O05_01
AlphaFold protein 3D structures enhance genome-wide scale compound-protein interaction prediction with deep learning
Yuga MORIYAMA *1, Sae OKAMOTO2, Tomokazu SHIBATA2, Ryusuke SAWADA3, Yoshihiro YAMANISHI1
1Graduate School of Informatics, Nagoya University
2Department of Bioscience and Bioinformatics, Faculty of Computer Science and Systems Engineering, Kyushu Institute of Technology
3Graduate School of Medical and Dental Sciences, Okayama University
( * E-mail: moriyama.yuga.i8@s.mail.nagoya-u.ac.jp)
Keywords : protein 3D structures, ligand binding site, compound-protein interaction, graph neural network
In the early stages of drug discovery, the identification of compounds that regulate therapeutic target proteins of the disease is an important issue. However, experimental methods are costly and time-consuming. To solve the problem, machine learning plays a key role in compound-protein interaction (CPI) prediction. CPIs are greatly influenced by 3D structures of proteins; thus, it is ideal to consider protein 3D structures in the CPI prediction. However, most previous studies on CPI prediction have been using amino acid sequences as protein features, because only 14% of the proteins encoded in the human genome have fully determined 3D structures [1]. Recently, AlphaFold2 has made it possible to obtain genome-wide protein 3D structures from amino acid sequences, and comprehensive protein 3D structures are a useful resource for pharmaceutical research. Thus, the use of AlphaFold2 protein 3D structures may enhance the accuracy of CPI prediction.

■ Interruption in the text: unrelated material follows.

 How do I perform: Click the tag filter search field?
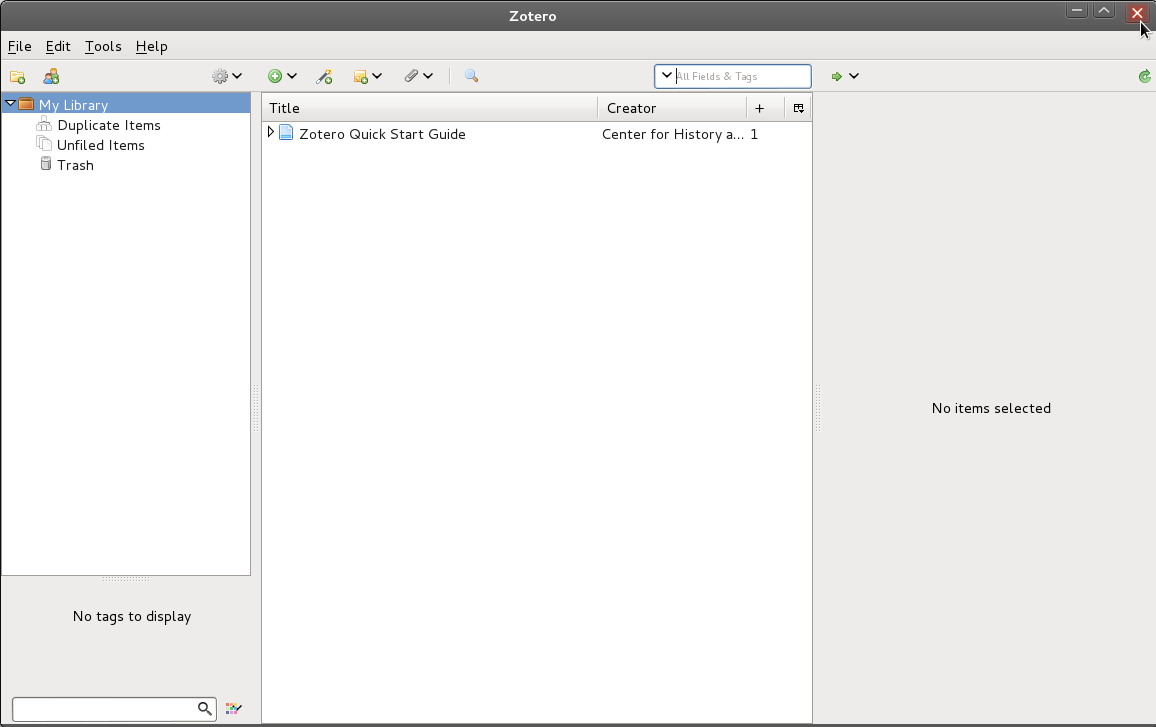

In this study, we developed a deep learning-based method for genome-wide scale CPI prediction using 3D structures of proteins. First, compound structures were converted to graphs with atoms as nodes and bonds as edges, and the graphs were input to the graph neural network (GNN) to construct feature vectors of compounds. Second, protein structures are converted to three-dimensional interaction (3Di) alphabetic strings based on the distances and angles between amino acids with a discrete variational autoencoder, and the 3Di alphabets with 20 states representing the geometrical arrangement of amino acids were used to construct feature vectors of proteins. In addition, only protein 3D structures of the ligand-binding pockets were transformed into graphs with amino acids as nodes and spatial proximities as edges, and the resulting pocket-constraint graphs were input to the GNN to construct feature vectors of proteins. These feature vectors were input to a fully connected neural network to predict CPIs. In the results, we confirmed that the protein structure information was more useful than the protein sequence information and our proposed method achieved the highest accuracy on benchmark datasets. The proposed method is expected to be useful for various applications in drug discovery.
[1] Ryusuke, S. et al. iScience, 27, 6, 110032 (2024).
[2] Jhon, J. et al. Nature, 596, 583–589 (2021).